You can view this via the Quirk simulator here:

https://algassert.com/quirk#circuit={%22cols%22:[[%22H%22],[%22%E2%80%A2%22,%22X%22],[1,%22%E2%80%A2%22,%22X%22]]}

What I have so far is the following:

(1) The first qubit begins in state

$ \begin{bmatrix} 1 \\ 0 \end{bmatrix} $

Any applying Hadamard gives:

$ \begin{bmatrix} \frac{1}{\sqrt{2}} & \frac{1}{\sqrt{2}} \\ \frac{1}{\sqrt{2}} & -\frac{1}{\sqrt{2}} \end{bmatrix} \times \begin{bmatrix} 1 \\ 0 \end{bmatrix} = \begin{bmatrix} \frac{1}{\sqrt{2}} \\ \frac{1}{\sqrt{2}} \end{bmatrix} $

(2) The next step is to apply the CNOT gate to the first two qubits. I compute the tensor produce of the states of the first two qubits in the following way:

$ \begin{bmatrix} \frac{1}{\sqrt{2}} \\ \frac{1}{\sqrt{2}} \end{bmatrix} \otimes \begin{bmatrix} 1 \\ 0 \end{bmatrix} = \begin{bmatrix} \frac{1}{\sqrt{2}} \\ 0 \\ \frac{1}{\sqrt{2}} \\ 0 \end{bmatrix} $

Then, apply CNOT:

$ \begin{bmatrix} 1 & 0 & 0 & 0 \\ 0 & 1 & 0 & 0 \\ 0 & 0 & 0 & 1 \\ 0 & 0 & 1 & 0 \end{bmatrix} \times \begin{bmatrix} \frac{1}{\sqrt{2}} \\ 0 \\ \frac{1}{\sqrt{2}} \\ 0 \end{bmatrix} = \begin{bmatrix} \frac{1}{\sqrt{2}} \\ 0 \\ 0 \\ \frac{1}{\sqrt{2}} \end{bmatrix} $

Now I have the first two qubits in an entangled state.

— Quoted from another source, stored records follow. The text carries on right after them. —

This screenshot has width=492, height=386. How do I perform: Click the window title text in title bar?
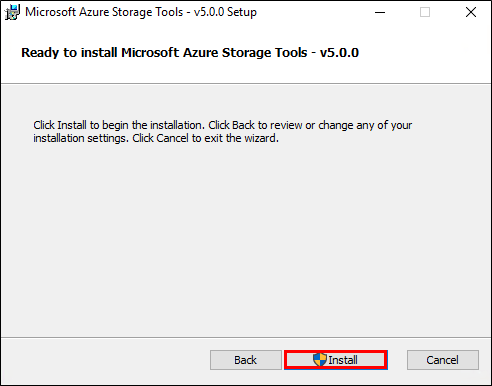click(141, 12)
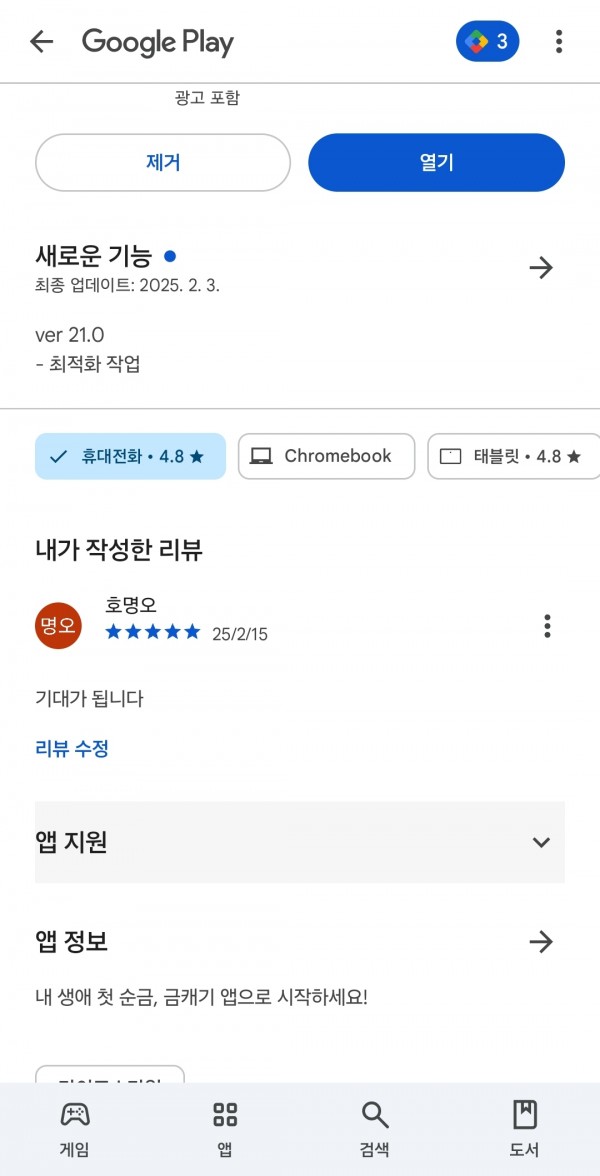Screen dimensions: 600x1176
Task: Open the three-dot overflow menu in header
Action: [559, 41]
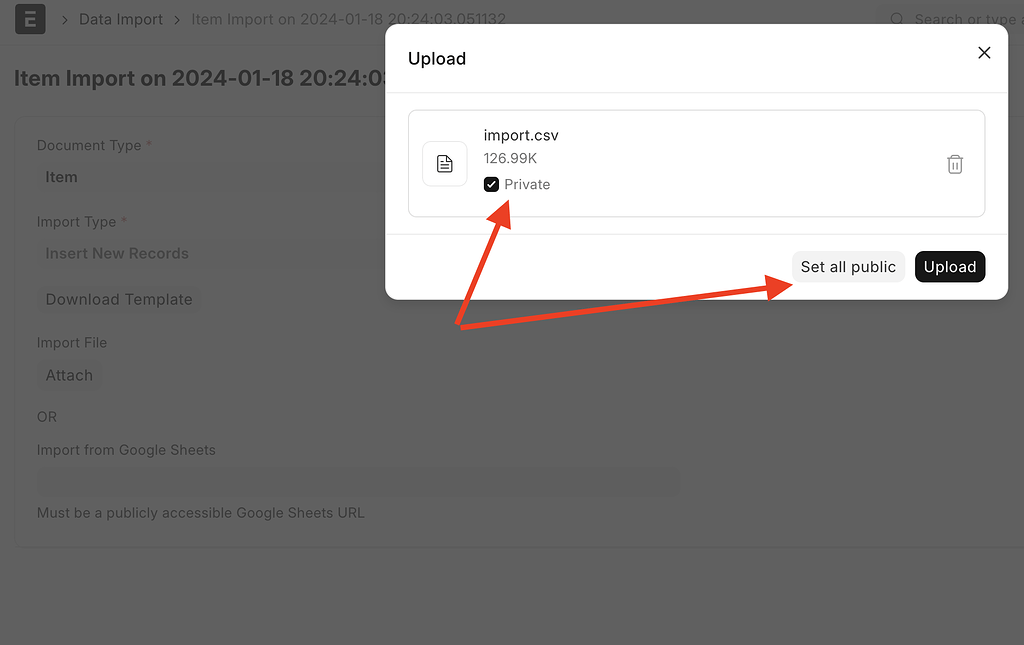Click the Download Template button
Image resolution: width=1024 pixels, height=645 pixels.
tap(118, 299)
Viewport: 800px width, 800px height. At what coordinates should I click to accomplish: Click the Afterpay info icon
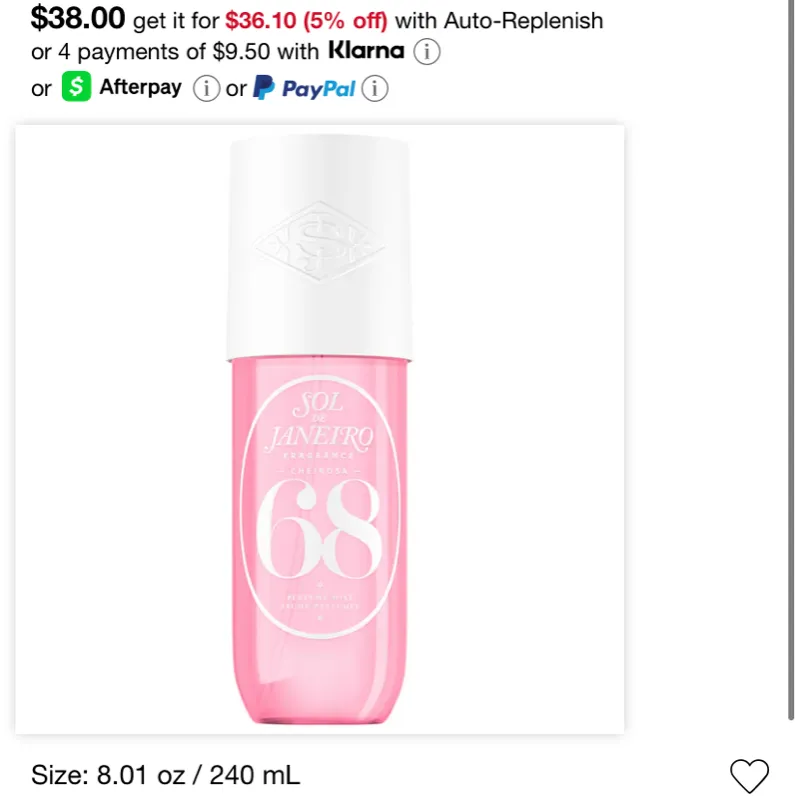pos(206,88)
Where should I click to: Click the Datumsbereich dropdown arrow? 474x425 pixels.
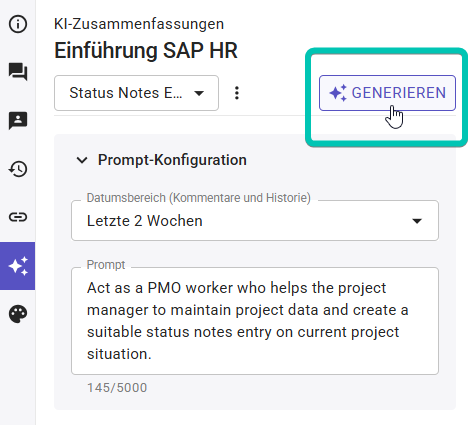click(x=417, y=221)
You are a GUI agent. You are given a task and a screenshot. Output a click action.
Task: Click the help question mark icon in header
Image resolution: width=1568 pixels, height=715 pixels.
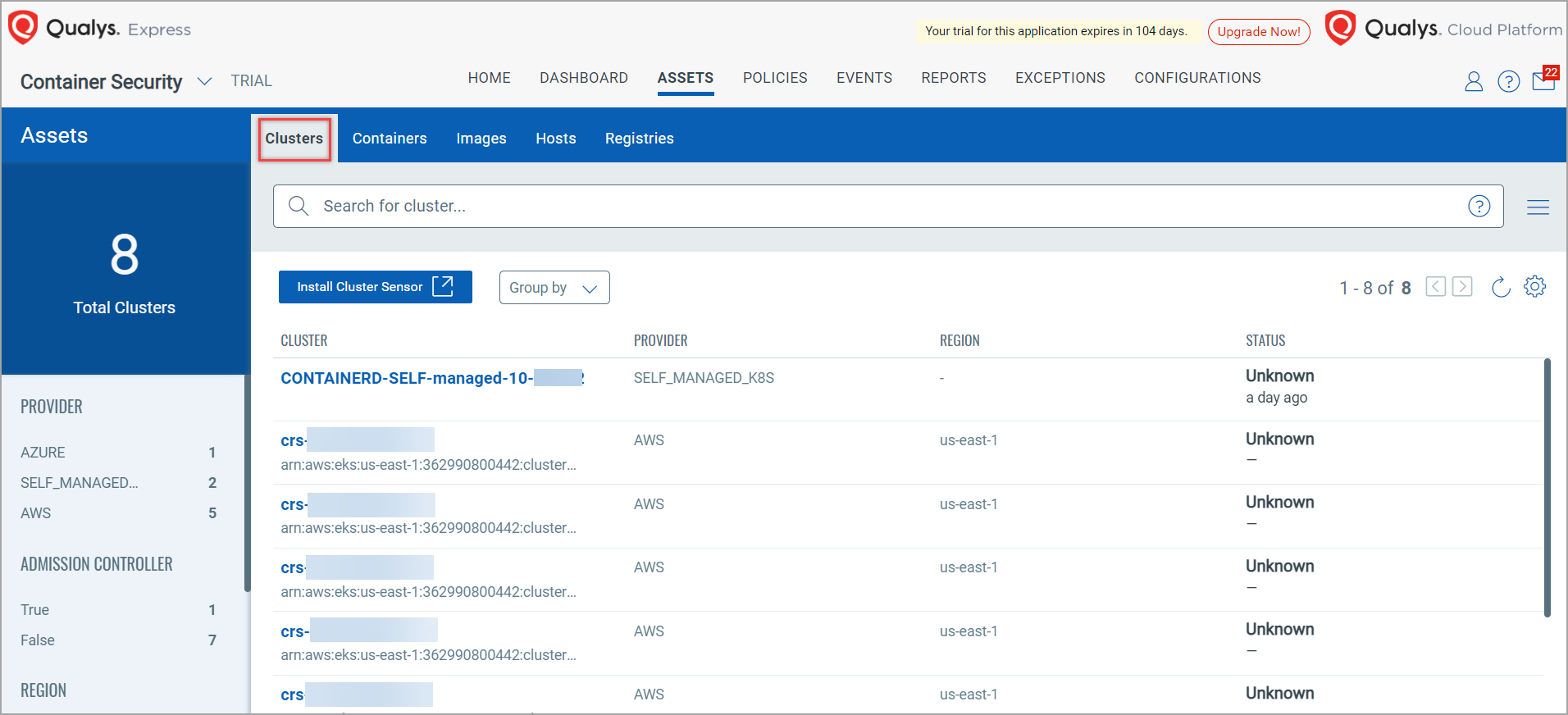[1508, 81]
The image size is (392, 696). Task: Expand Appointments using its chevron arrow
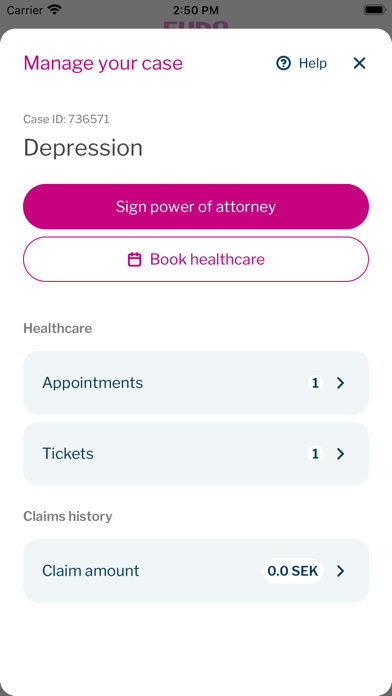tap(341, 383)
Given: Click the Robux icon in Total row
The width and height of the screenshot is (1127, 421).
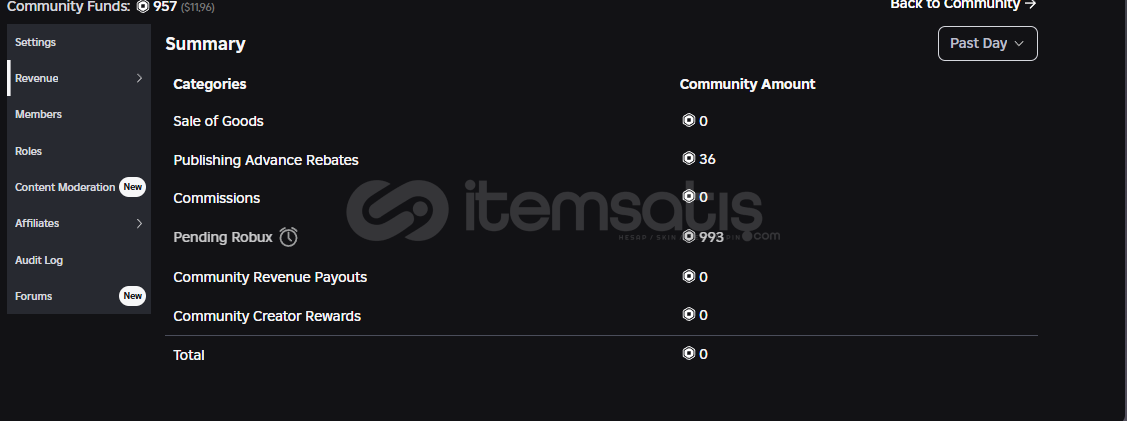Looking at the screenshot, I should point(688,353).
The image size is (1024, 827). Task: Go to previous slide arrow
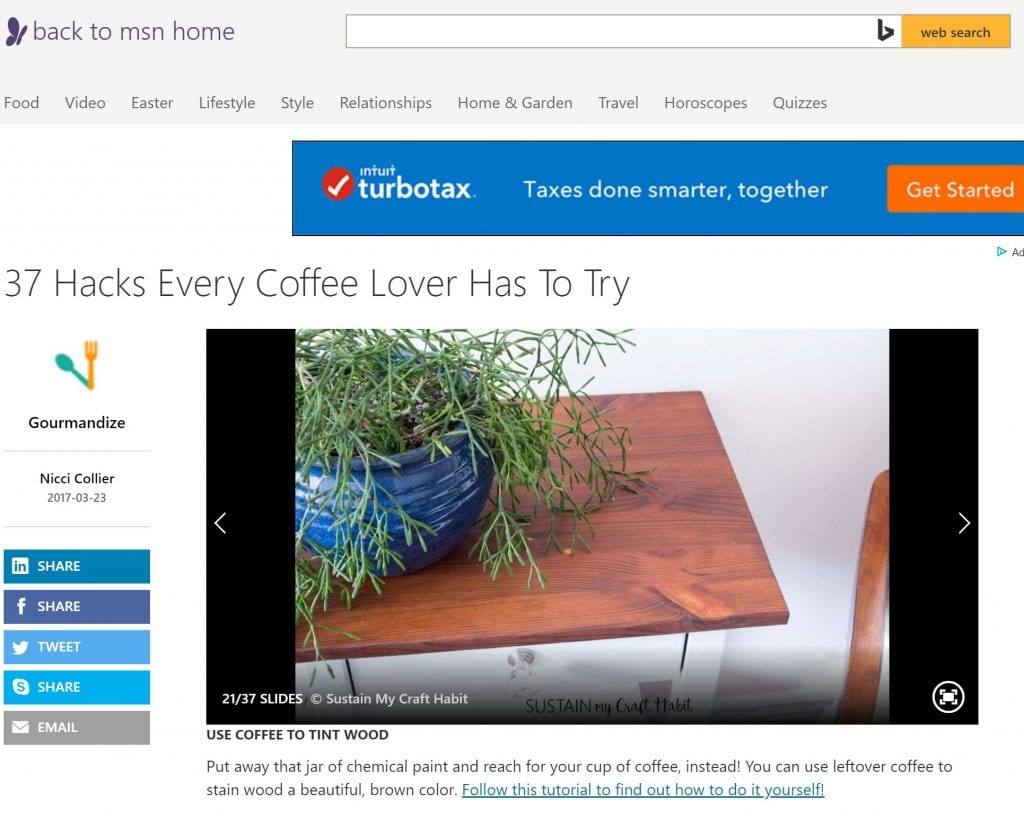point(221,523)
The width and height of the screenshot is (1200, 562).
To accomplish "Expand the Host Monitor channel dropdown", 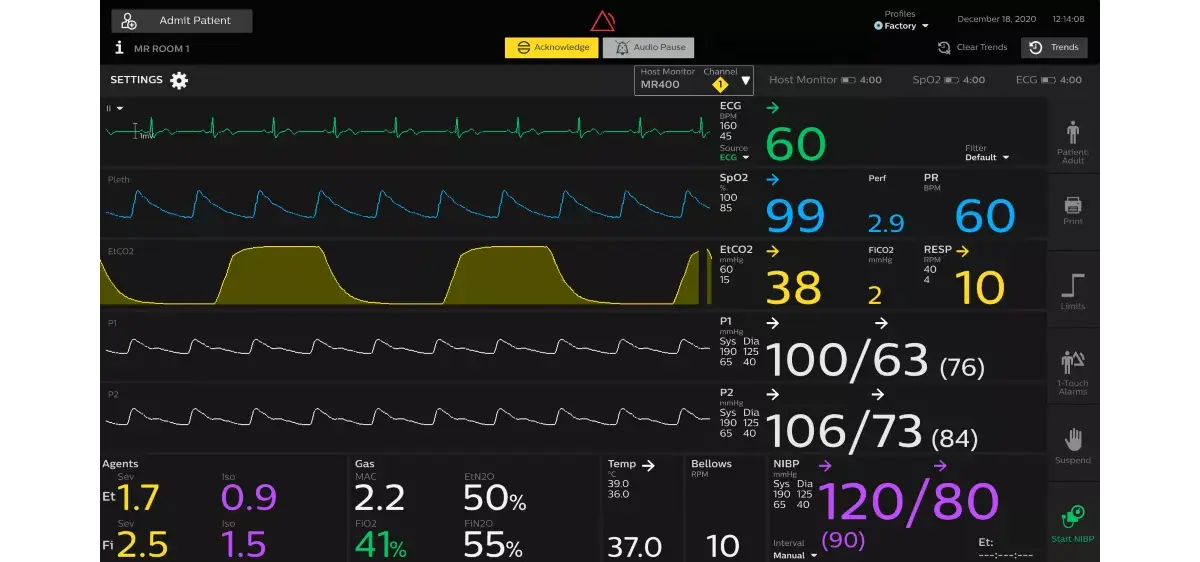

(3) In step three, I need to apply the CNOT gate to the second and third qubits. This is where I am unsure the correct way to do the math. I cannot just multiple the second and third qubits by the regular CNOT matrix independently, because the first and second qubits are entangled. One guess is that I need to create the state vector representing all three qubits:

$ \begin{bmatrix} \frac{1}{\sqrt{2}} \\ 0 \\ 0 \\ \frac{1}{\sqrt{2}} \end{bmatrix} \otimes \begin{bmatrix} 1 \\ 0 \end{bmatrix} = \begin{bmatrix} \frac{1}{\sqrt{2}} \\ 0 \\ 0 \\ 0 \\ 0 \\ 0 \\ \frac{1}{\sqrt{2}} \\ 0 \end{bmatrix} $

(NOTE: I edited the math above. When the question was initially posted it had the wrong result for the tensor product.)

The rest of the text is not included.